TBR: How do you develop your characters?
Smoky: I don’t. My characters develop themselves. I start out with a rough idea of what each character is like, but since I let my stories evolve as I write them, rather than sticking to an outline, the characters often surprise me, doing things I’d never expect. It works well, until I get a character who refuses to stay in the role I had envisioned for them. That’s what is happening in my current work in progress, The Storyteller’s Bracelet. I have a character whom I thought was going to be a B-list character, but she’s plowed her way into the A-List. The story’s now taken off in an entire new direction, a direction I’m very happy with.

TBR: Do you have a favorite quote you’d like to share?
Smoky: “If you have a garden and a library, you have everything you need.”~Cicero.

TBR: Tease us with one little thing about your fictional world that makes it different from others.
Smoky: In The Cabin, it’s fairy stones. Fairy stones are real stones that naturally form in the shape of a cross, some of which are quite perfect. They’re found in only a very few locations around the world, one of which is Virginia. Most people who have read the book have told me they didn’t think the stones were real, until they did a Google search and learned otherwise. I have several of them; they hung like talismans on a hook by my desk to inspire me while I wrote the book.

TBR: What's next for you?
Smoky: My novel, The Storyteller’s Bracelet. My publisher is going to be so happy to finally get this manuscript in her hands! I’m more than a little overdue in getting it to her.
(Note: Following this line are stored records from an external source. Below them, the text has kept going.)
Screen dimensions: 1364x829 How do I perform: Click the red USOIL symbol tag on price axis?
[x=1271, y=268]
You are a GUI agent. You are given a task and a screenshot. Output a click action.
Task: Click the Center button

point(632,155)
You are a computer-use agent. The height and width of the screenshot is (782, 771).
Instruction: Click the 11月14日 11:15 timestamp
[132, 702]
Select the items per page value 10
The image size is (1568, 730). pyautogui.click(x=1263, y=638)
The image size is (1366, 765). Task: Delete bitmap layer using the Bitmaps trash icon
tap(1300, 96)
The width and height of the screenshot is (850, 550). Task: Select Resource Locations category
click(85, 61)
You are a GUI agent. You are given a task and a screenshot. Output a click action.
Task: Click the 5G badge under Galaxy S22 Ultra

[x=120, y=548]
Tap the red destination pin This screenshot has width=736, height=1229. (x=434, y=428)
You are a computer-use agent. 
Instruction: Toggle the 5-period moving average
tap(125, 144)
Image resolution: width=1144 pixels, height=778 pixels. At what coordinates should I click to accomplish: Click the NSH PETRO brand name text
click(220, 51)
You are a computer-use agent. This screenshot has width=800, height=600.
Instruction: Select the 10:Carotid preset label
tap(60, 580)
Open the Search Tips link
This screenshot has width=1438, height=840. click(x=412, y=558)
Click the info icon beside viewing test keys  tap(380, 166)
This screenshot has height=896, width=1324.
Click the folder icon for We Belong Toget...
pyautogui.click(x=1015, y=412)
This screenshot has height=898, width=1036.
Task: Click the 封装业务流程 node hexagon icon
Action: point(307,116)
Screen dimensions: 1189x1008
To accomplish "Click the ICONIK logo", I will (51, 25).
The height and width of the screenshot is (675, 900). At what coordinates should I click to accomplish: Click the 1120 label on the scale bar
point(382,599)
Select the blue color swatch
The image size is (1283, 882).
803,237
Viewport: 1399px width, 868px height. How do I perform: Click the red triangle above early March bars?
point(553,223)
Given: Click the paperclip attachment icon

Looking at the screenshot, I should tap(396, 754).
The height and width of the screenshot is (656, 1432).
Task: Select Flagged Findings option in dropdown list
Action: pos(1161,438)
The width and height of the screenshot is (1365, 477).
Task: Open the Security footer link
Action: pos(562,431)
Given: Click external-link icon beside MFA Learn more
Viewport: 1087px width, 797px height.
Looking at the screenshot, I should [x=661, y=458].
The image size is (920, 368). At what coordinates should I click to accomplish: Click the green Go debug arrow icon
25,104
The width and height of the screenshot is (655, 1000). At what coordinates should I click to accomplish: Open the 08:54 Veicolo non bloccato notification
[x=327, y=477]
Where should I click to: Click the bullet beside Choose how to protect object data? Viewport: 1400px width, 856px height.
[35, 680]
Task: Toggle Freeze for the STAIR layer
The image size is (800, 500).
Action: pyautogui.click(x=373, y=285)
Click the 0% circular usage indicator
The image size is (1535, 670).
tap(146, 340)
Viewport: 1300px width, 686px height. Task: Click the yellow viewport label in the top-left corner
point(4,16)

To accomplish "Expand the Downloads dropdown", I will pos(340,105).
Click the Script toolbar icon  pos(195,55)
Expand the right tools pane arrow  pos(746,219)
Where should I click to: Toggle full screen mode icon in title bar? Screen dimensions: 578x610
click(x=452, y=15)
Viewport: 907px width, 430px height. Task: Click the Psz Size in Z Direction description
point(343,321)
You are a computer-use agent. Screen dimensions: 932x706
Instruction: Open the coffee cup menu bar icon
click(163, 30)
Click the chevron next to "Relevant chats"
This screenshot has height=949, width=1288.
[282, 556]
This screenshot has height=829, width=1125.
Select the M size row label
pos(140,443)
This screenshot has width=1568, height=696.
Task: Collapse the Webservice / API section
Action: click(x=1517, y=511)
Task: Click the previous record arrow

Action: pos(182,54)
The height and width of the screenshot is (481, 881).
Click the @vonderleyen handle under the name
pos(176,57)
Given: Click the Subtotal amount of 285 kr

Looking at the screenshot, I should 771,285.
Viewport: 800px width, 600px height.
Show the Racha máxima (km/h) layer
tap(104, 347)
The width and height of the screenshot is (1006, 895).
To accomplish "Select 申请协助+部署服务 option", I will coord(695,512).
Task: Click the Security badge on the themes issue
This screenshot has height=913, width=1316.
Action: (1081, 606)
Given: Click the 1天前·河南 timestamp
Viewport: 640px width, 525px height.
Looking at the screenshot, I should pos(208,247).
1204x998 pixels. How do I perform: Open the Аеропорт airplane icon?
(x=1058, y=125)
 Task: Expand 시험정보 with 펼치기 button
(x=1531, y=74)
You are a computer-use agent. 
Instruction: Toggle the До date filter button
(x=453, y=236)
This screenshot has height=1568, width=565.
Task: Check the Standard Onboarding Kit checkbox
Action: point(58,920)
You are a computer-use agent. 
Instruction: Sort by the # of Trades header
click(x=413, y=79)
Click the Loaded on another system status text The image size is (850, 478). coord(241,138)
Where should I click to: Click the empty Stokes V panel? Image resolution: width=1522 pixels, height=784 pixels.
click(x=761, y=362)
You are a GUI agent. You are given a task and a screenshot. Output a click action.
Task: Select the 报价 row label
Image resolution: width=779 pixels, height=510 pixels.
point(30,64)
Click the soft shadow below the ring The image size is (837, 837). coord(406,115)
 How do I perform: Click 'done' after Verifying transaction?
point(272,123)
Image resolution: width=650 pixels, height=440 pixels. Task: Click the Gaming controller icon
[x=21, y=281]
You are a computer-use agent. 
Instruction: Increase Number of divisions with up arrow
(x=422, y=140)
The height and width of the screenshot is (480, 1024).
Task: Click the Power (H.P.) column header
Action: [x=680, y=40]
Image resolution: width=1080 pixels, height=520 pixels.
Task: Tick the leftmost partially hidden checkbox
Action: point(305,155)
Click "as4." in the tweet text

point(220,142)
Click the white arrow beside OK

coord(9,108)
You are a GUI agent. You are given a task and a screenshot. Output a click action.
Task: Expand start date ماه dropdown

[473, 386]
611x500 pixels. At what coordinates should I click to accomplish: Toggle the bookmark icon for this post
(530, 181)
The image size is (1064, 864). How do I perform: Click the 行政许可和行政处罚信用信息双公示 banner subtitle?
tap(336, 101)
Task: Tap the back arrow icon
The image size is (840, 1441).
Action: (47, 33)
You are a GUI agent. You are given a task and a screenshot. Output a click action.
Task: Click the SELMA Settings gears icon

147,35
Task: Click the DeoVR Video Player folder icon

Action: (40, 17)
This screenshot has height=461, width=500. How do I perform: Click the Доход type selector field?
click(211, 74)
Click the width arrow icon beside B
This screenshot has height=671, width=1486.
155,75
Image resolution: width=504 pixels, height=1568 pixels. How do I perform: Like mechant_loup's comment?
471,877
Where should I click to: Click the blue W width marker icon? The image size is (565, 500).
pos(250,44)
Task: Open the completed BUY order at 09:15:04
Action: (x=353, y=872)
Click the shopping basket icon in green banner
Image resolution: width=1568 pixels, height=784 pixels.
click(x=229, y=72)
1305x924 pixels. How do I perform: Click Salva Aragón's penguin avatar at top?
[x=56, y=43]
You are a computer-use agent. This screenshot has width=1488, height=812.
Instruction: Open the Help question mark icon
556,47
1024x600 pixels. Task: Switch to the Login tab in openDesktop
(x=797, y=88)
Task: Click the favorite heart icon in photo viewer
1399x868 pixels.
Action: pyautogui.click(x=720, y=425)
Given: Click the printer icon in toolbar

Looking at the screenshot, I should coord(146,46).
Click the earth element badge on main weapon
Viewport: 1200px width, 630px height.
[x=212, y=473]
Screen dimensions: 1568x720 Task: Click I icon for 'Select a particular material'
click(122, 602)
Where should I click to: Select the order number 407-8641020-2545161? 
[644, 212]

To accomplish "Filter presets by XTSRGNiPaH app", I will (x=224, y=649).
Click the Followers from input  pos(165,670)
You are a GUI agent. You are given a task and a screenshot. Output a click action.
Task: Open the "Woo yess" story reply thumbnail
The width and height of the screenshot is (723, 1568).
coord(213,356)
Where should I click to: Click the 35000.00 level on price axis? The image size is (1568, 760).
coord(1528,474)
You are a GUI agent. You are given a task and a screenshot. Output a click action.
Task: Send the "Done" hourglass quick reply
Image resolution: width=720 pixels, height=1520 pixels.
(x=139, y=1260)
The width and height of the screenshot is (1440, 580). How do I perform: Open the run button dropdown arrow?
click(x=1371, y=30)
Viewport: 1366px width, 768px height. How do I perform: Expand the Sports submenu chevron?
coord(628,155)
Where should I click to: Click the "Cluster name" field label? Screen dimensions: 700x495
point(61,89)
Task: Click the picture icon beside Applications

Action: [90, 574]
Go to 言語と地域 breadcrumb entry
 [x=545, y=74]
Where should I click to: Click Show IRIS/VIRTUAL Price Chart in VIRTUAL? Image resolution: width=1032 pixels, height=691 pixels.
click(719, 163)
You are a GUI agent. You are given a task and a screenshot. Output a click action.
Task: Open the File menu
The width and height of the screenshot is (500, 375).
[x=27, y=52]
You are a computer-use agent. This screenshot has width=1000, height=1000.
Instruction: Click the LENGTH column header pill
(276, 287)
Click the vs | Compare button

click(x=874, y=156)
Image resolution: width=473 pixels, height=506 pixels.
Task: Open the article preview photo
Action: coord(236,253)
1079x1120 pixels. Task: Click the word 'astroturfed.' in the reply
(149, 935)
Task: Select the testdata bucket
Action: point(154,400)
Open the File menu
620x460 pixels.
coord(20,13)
TBR: Any other published works?
Smoky: My other novel is titled On the Choptank Shores, and is a romantic suspense novel, set on Maryland’s Eastern Shore during the 1920s. I have a short story collection, Short Story Collection, Vol. 1. Not a very original title, but hey, it is what it is. Smoky’s Writers’s Workshop Combo contains both my books about writing previously published, and which together make a great learn-to-write workshop. Finally, my collection of essays, poems, prose, and photography, Observations of an Earth Mage, is my heartfelt ode to Mother Earth.

TBR: Where can readers find you on the web?
Smoky:  These days, I’m all over the place. Here are links to my most popular sites. I hope you will stop by and like me on Facebook, follow me on Twitter, and friend me on Goodreads.

Website and Blogs:                 www.SmokyZeidel.wordpress.com
Facebook Fan Page:              www.Facebook.com.Smoky.Zeidel.Writes
Twitter                                     @SmokyZeidel
Amazon Author Page:                        http://amzn.to/mUvjpC
Goodreads Author Page:        http://bit.ly/pGXAXq
Smashwords Author Page:     http://bit.ly/qan6Nx
All Romance Author Page:     http://bit.ly/p6pR9O


TBR: Smoky is giving away a coupon code for a free Smashwords download for one of my novels—either The Cabin or On the Choptank Shores—winner’s choice. Books from Smashwords can be downloaded in pdf or just about every eBook format. She'll pick a winner next week and announce the winner here.

Thanks for visiting TBR, Smoky. All the best to you.

4 comments:

  1. Welcome to TBR, Smoky. I love the Cicero quote, but would add music too. :)
    Cate

    ReplyDelete
  2. Thank you for having me. And yes, I would agree about the music.

    ReplyDelete
  3. This was a very interesting interview. The premise for this story, by itself, is very intriguing. But to have the fiction and excitement stem from a family tree mystery heaps a load of excitement into things.

    Wish you the best of success with this and other publications.

    ReplyDelete
  4. What an interview,excerpt,and Smoky the woman and author. Thanks, TBR, for bringing all this to my fingertips today.